§ **PASSAGE GIVEN**:
Start

Well, this brings me to two developments on territory somewhat closer to home. The Temple, in fact. First, to say that I actually don’t mind the fact that Middle Temple library has / offers coffee, as well as books, desk space, newspapers, computers, wifi and some very erudite and helpful law librarians. And as a member of the Inn I shame myself by not using its facilities more.
More worrying is what’s been happening next door, at Inner Temple. This is a fabulous working library, with wonderful collections, curious little galleries and corridors of books, rooms arranged in alphabetical order, and another bunch of erudite and helpful law librarians. Plus they publish an excellent current awareness service, alerted via Twitter. And yet, in spite of all this, the Inn itself wants to carve it up and reassign half the space to what might just as well be a coffee bar with collaboration stations (all right, “meeting rooms, offices and an auditorium for education and training”, under option 2).
Dates and Deadlines
Four Jurisdictions Law Conference
Middle Temple, Friday 6 to Sunday 8 May 2016
An opportunity for members of the Bar of England and Wales to get together with those of the Bars of Northern Ireland, the Republic of Ireland, and Scotland, for discussions both legal and social. Click here for details, and here for programme etc (PDF).
Cambridge Public Law Conference 12-14 September
In September 2016, the Faculty of Law at the University of Cambridge will hold the second biennial Public Law Conference.
Click here for List of speakers.
Law (and injustice) around the world
Secular professor hacked to bits
Rezaul Karim Siddiquee, a 61-year-old professor of English, has been hacked to death and nearly beheaded near his home in northwestern Bangladesh, according to the New York Times, in what is suspected to be the latest in a series of targeted killings by Islamist militants. The attack follows a similar pattern to the recent killings of secularist bloggers in Bangladesh. The NYT writes in its report of this latest incident:
Killings of secular activists have become a grim commonplace in Bangladesh over the past two years, and intellectuals have become reluctant to publish views critical of fundamentalist Islam. About two weeks ago, an atheist student blogger was killed by men with machetes at a crowded intersection in Dhaka, the Bangladeshi capital.
But Siddiquee was not, like most of the previous victims, an avowed atheist or anti-religious campaigner.

End

§ **AVAILABLE DATA**:

Start

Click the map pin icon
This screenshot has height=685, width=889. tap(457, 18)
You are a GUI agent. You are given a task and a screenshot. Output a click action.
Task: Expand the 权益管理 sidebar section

End

§ **CHALLENGES**:
a: In the legal news roundup, what are the dates of the Four Jurisdictions Law Conference at Middle Temple?
b: Rewrite the part of the legal news roundup that begins at the words "Well, this brings" and stops after "its facilities more.", putting "wireless internet" in place of "wifi".
c: Write the next part of the legal news roundup, picking up after its final sentence.
The material plays no part in what comes next.

§ **RESULTS OF THE TASKS**:
a: Friday 6 to Sunday 8 May 2016.

b:
Well, this brings me to two developments on territory somewhat closer to home. The Temple, in fact. First, to say that I actually don’t mind the fact that Middle Temple library has / offers coffee, as well as books, desk space, newspapers, computers, wireless internet and some very erudite and helpful law librarians. And as a member of the Inn I shame myself by not using its facilities more.

c:
He was a purely academic person, but he was a progressive and secular person,” said Prof. Mohammad Shahidullah, the head of the English department at Rajshahi University,” said the NYT report. “Police officers who interviewed Mr. Siddiquee’s family said he had never published any materials critical of Islam and had never received threats.”
Supreme Court wins Colombia Award
The Columbia Global Freedom of Expression Award for the most significant legal ruling of 2015 has been given to the Supreme Court of Norway, for its ruling in Rolfsen and Association of Norwegian Editors v. the Norwegian Prosecution Authority, described as an “ inspiring decision regarding the protection of journalistic sources”. Moreover, it did so “even in the context of a government anti-terror investigation”.
Those are the words of by Dirk Voorhoof, Professor, Human Rights Center, Law Faculty, Ghent University, Belgium and lecturer at Law Faculty, Copenhagen University, Denmark in a speech given on the occasion of the making of this award. The speech is now published on Inforrm’s blog.
Breivik case: even mass murderers have human rights
In a decision many may find surprising, an Oslo district court has upheld the claim by Anders Behring Breivik, convicted of terrorism in 2012 after killing 77 people, that his detention in solitary confinement amounted to “inhuman and degrading treatment” in breach of article 3 of the European Convention on Human Rights. (Article 3 is not subject, as some other articles are, to any exception or justification such as necessity in a democratic society.) According to The Guardian:
Government lawyers have said solitary confinement is necessary because Breivik is “extremely dangerous”, and argued the conditions of his imprisonment fall “well within the limits of what is permitted” under the European convention.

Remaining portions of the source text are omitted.